= Great Dividing Trail =

The major part of the Great Dividing Trail (but not all) is now re-badged as the Goldfields Track, a hiking and mountain-biking track through the historical Goldfields region of Victoria to the north-west and west of Melbourne. The trail passes along the southernmost parts of Australia's Great Dividing Range. The Goldfields Track, runs from the summit of Mount Buninyong to Bendigo, and is divided into the Eureka Track, Wallaby Track, Dry Diggings Track and Leanganook Track. A separate leg of the Great Dividing Trail, the Lerderderg Track, branches from Daylesford to Bacchus Marsh.

The trail was primarily intended for hiking, but has proven attractive to mountain bikers, and is being further developed for that purpose.
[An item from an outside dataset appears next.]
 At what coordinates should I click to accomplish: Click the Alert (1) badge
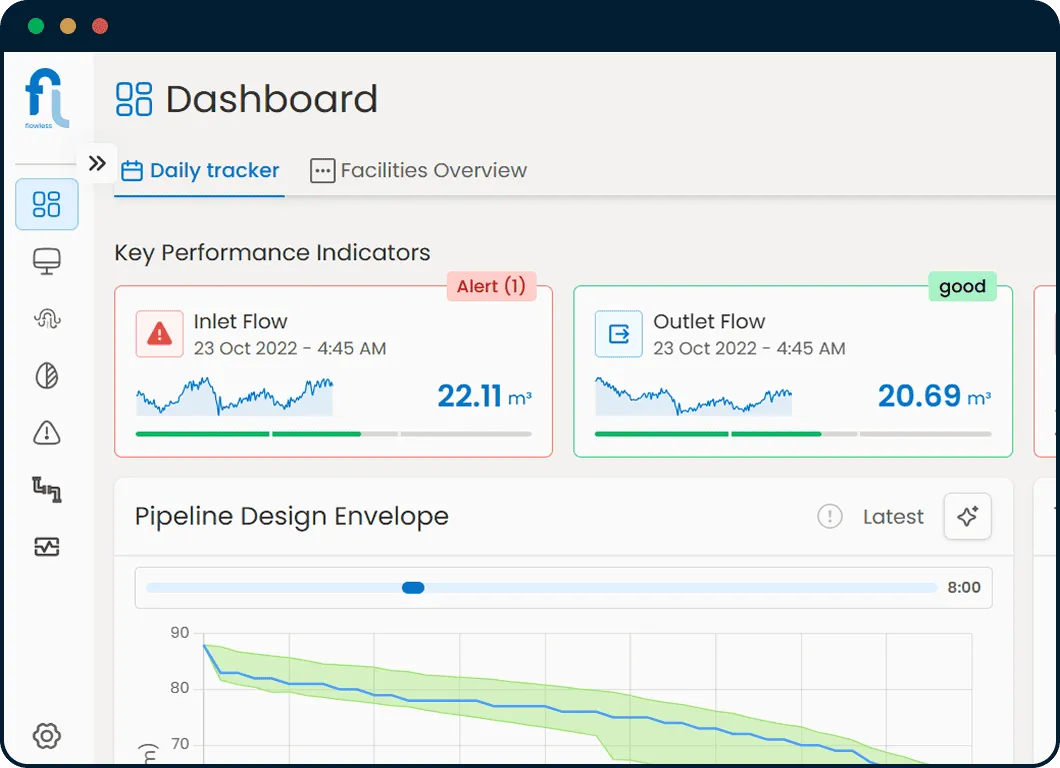coord(491,287)

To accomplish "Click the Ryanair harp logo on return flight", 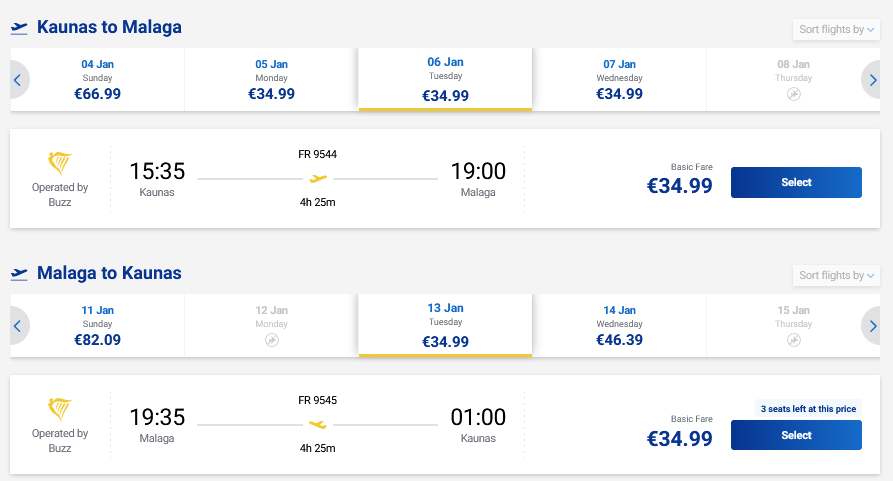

As the tracks pass through populated areas, they are suitable for day walks. In total, there are 304 kilometres of walking track. The tracks are overseen by the Great Dividing Trail Association, a non-profit, incorporated organisation.

== Route ==
The four sections are as follows:
- Lerderderg Track (90 km)
This track runs from Bacchus Marsh to Daylesford, through Lerderderg State Park, via Mt Blackwood and the township of Blackwood.
- Eureka Track (43 km)
This track runs from Mount Buninyong via Ballarat to Creswick.
- Wallaby Track (52 km)
This track runs from Creswick, via Dean and Mollongghip to Daylesford.
- Dry Diggings Track (58 km)
The first section to be implemented, it runs from Daylesford to Castlemaine via Hepburn Springs, Vaughan Springs and Fryerstown.
- Leanganook Track (61 km)
This section runs from Castlemaine to Bendigo via Mount Alexander.

There is no particular order in which sections should be completed, and each can be done independently. In addition, each section has several entry points, meaning many different combinations are possible.